● **WORK TO COMPLETE**
Please repeat the records exactly. The pictures are to be left out.

[EXTRACTED DATA — start]

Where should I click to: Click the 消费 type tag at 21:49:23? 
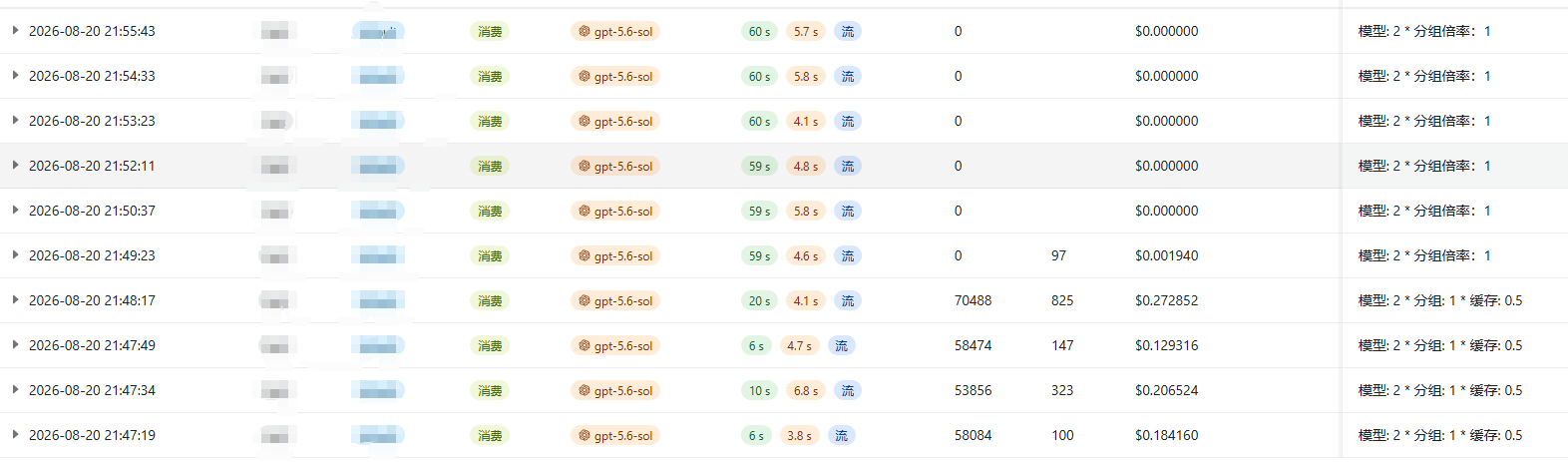tap(490, 255)
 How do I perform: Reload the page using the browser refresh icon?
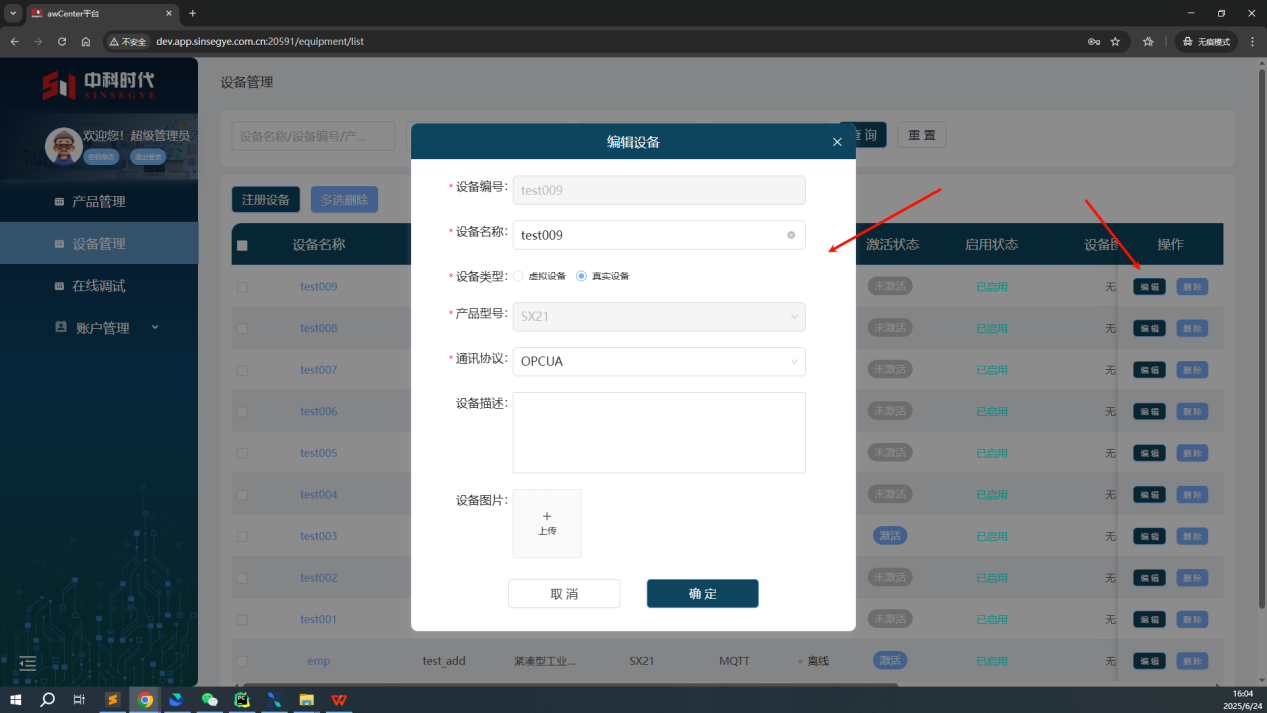click(62, 42)
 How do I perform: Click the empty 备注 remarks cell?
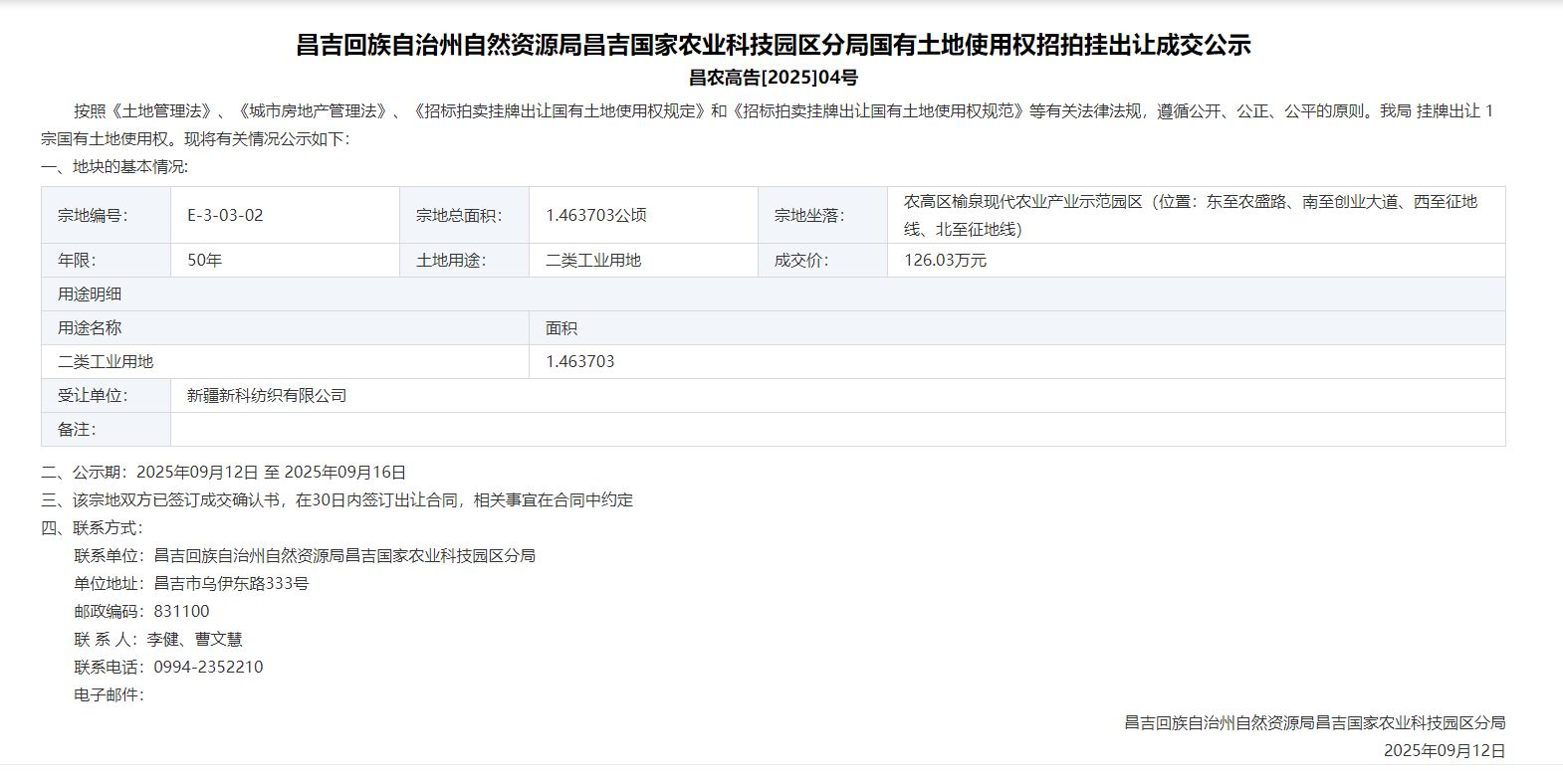[836, 430]
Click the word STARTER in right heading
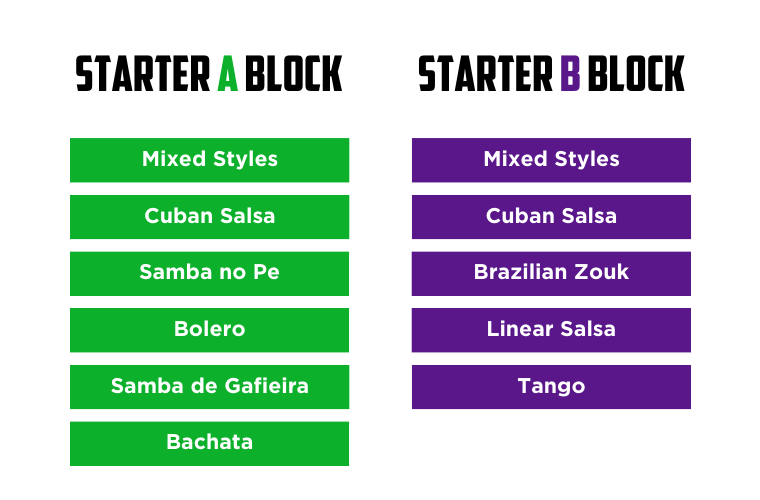Viewport: 760px width, 500px height. click(x=486, y=73)
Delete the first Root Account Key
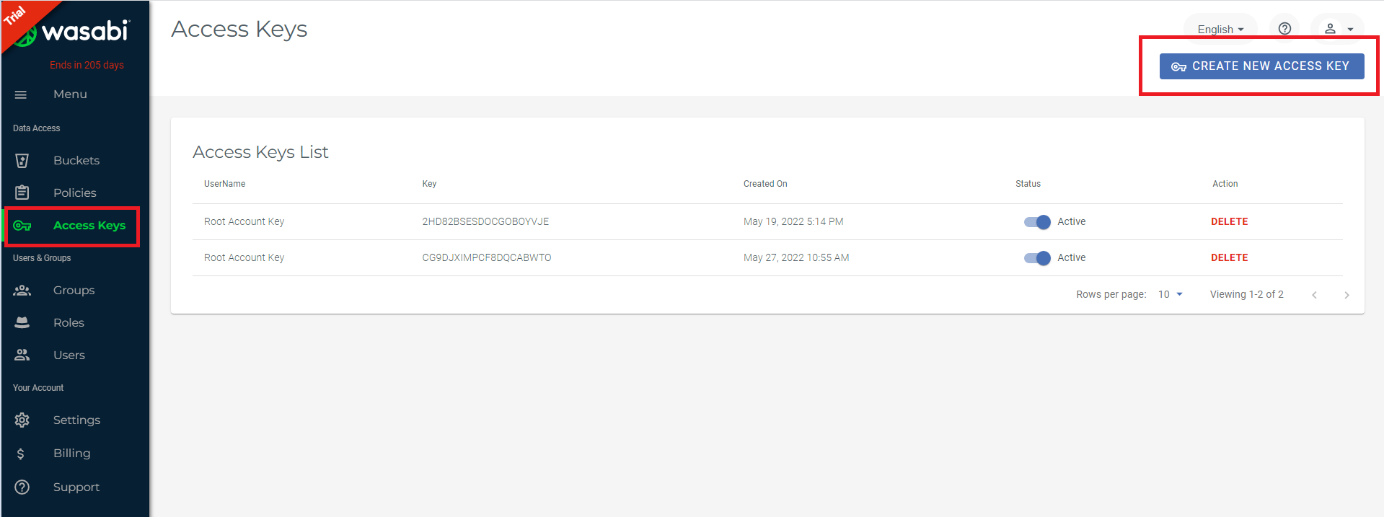Screen dimensions: 1384x517 pos(1229,222)
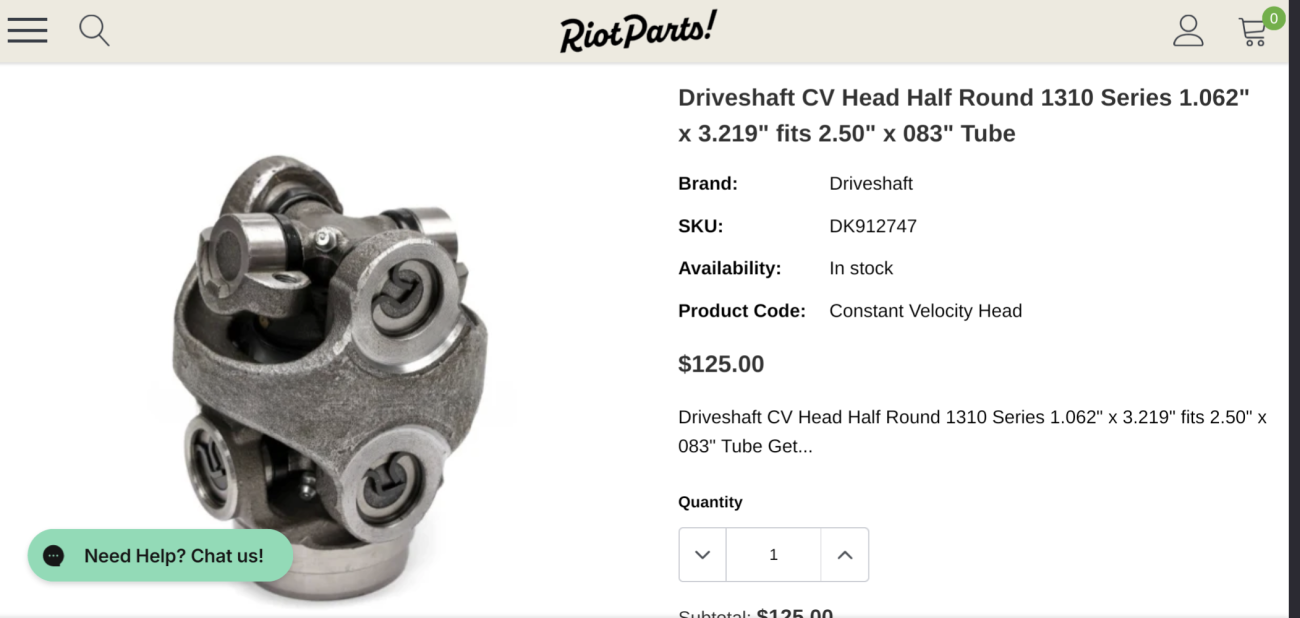Focus the quantity input field

773,555
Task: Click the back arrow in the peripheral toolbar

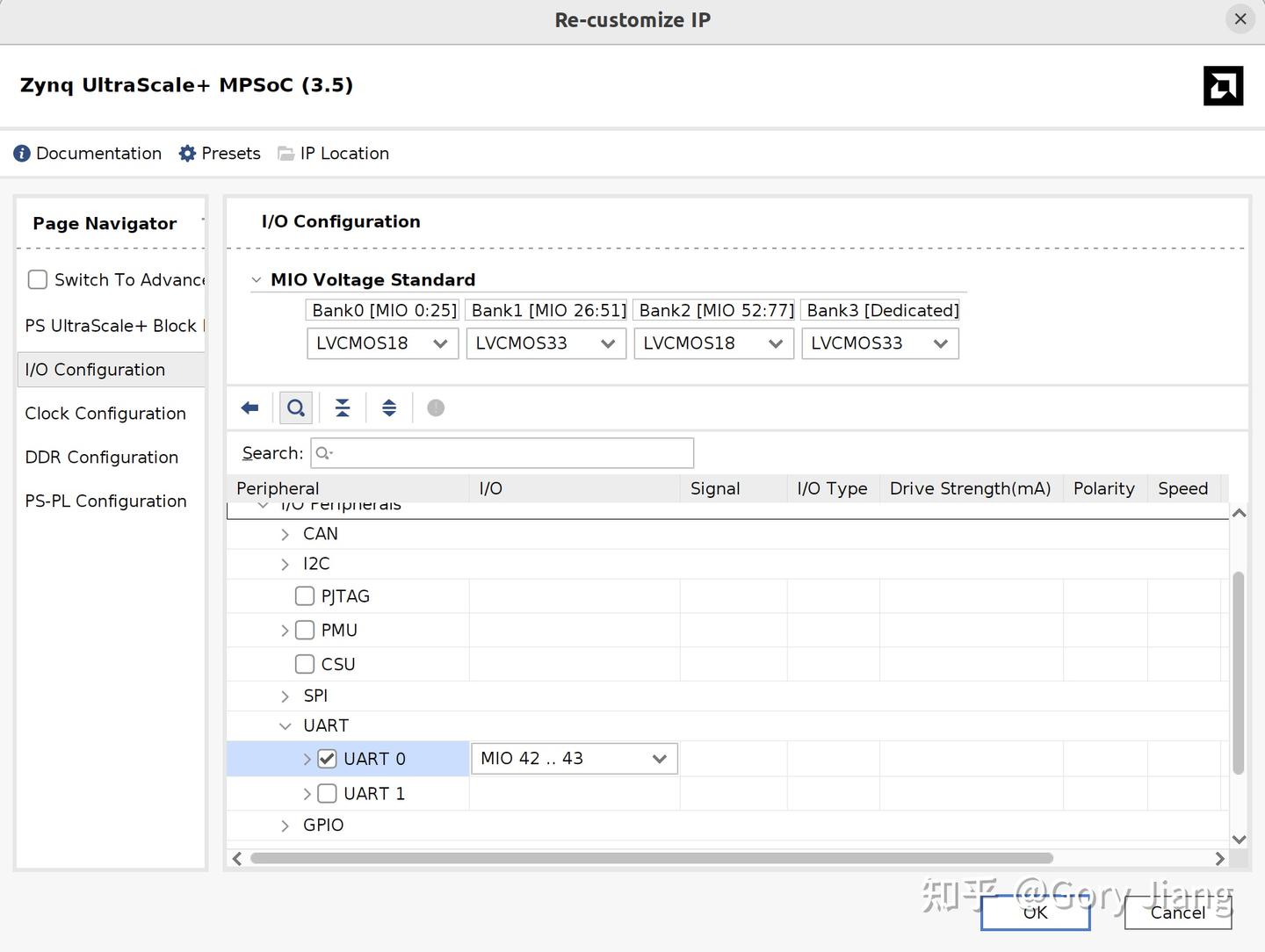Action: point(249,407)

[EXTRACTED DATA — finish]

● **REPLY TO THE EXERCISE**
Where should I click to: Click the 消费 type tag at 21:49:23? 
tap(490, 255)
 How do I perform: Reload the page using the browser refresh icon?
click(62, 42)
 How do I perform: Click the empty 备注 remarks cell?
[836, 430]
Click the word STARTER in right heading
Viewport: 760px width, 500px height. click(x=486, y=73)
Delete the first Root Account Key
Screen dimensions: 1384x517 pos(1229,222)
Focus the quantity input field

773,555
Task: Click the back arrow in the peripheral toolbar

Action: point(249,407)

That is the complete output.